Please produce an exact transcription of the lines from the one containing "You are a computer-use" through the last line of the entries, leaving out every picture.

Stored records:
====
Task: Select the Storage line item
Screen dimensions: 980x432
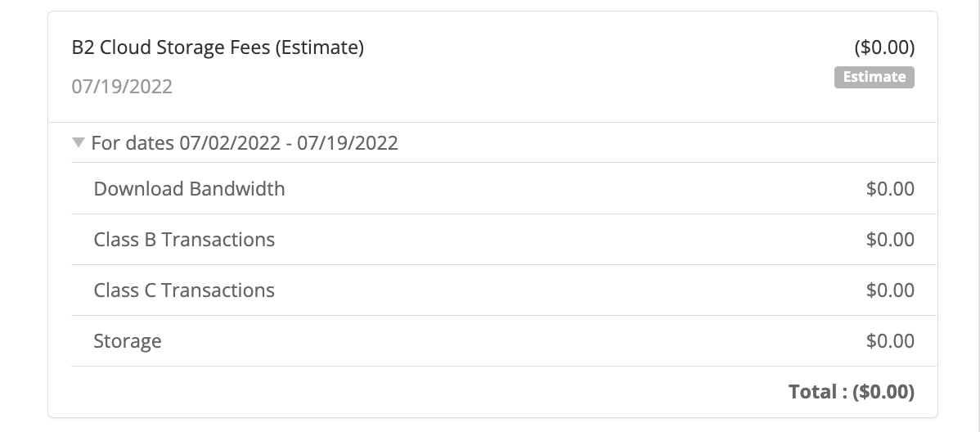Action: [x=128, y=341]
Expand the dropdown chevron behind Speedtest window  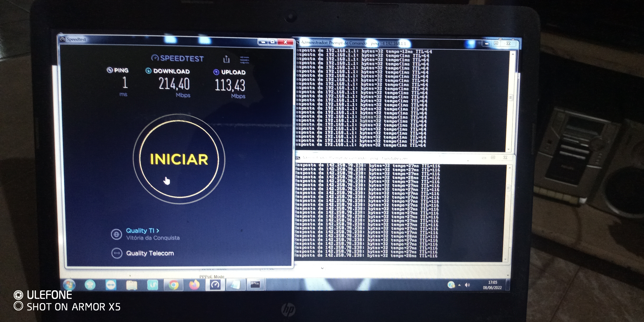click(x=322, y=268)
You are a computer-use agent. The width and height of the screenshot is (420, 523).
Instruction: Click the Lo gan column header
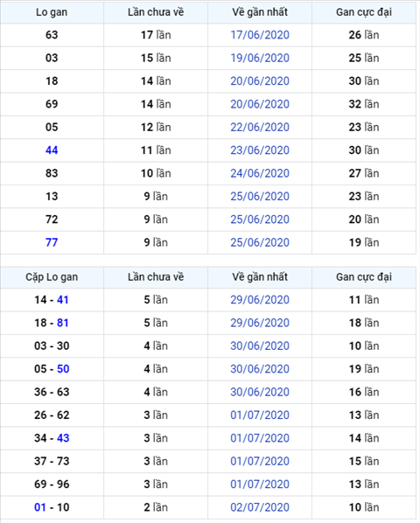point(52,12)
====
SOLUTION TO THIS EXERCISE |
You are a computer-use agent. The width and height of the screenshot is (420, 523).
Instruction: Click the Lo gan column header
point(52,12)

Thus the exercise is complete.